Forecasting admissions in psychiatric hospitals before and during Covid-19
Abstract
Introduction
The COVID-19 pandemic has strong effects on most health care systems and individual services providers. Forecasting of admissions can help for the efficient organisation of hospital care. We aimed to forecast the number of admissions to psychiatric hospitals before and during the COVID-19 pandemic and we compared the performance of machine learning models and time series models. This would eventually allow to support timely resource allocation for optimal treatment of patients.
Methods
We used admission data from 9 psychiatric hospitals in Germany between 2017 and 2020. We compared machine learning models with time series models in weekly, monthly and yearly forecasting before and during the COVID-19 pandemic. Our models were trained and validated with data from the first two years and tested in prospectively sliding time-windows in the last two years.
Results
A total of 90,686 admissions were analysed. The models explained up to 90% of variance in hospital admissions in 2019 and 75% in 2020 with the effects of the COVID-19 pandemic.
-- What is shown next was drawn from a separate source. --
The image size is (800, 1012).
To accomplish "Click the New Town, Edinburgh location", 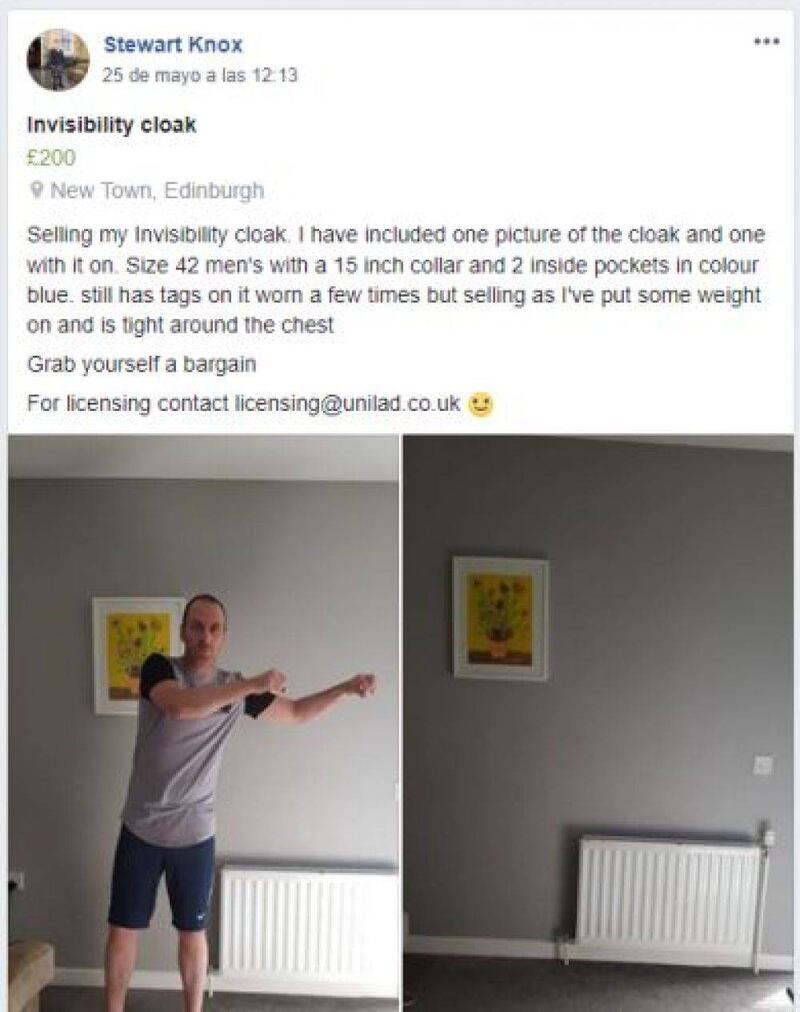I will click(x=157, y=190).
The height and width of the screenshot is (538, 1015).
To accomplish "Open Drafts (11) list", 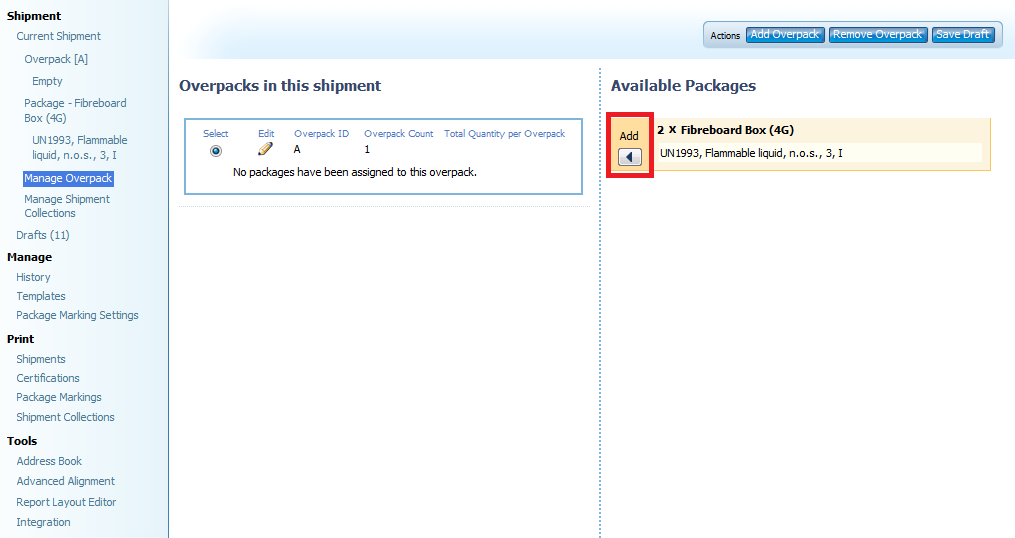I will coord(43,235).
The best models substantially outperformed a one-step seasonal naïve forecast (seasonal mean absolute scaled error (sMASE) 2019: 0.59, 2020: 0.76). The best model in 2019 was a machine learning model (elastic net, mean absolute error (MAE): 7.25). The best model in 2020 was a time series model (exponential smoothing state space model with Box-Cox transformation, ARMA errors and trend and seasonal components, MAE: 10.44), which adjusted more quickly to the shock effects of the COVID-19 pandemic. Models forecasting admissions one week in advance did not perform better than monthly and yearly models in 2019 but they did in 2020. The most important features for the machine learning models were calendrical variables.
Conclusion
Model performance did not vary much between different modelling approaches before the COVID-19 pandemic and established forecasts were substantially better than one-step seasonal naïve forecasts. However, weekly time series models adjusted quicker to the COVID-19 related shock effects. In practice, different forecast horizons could be used simultaneously to allow both early planning and quick adjustments to external effects.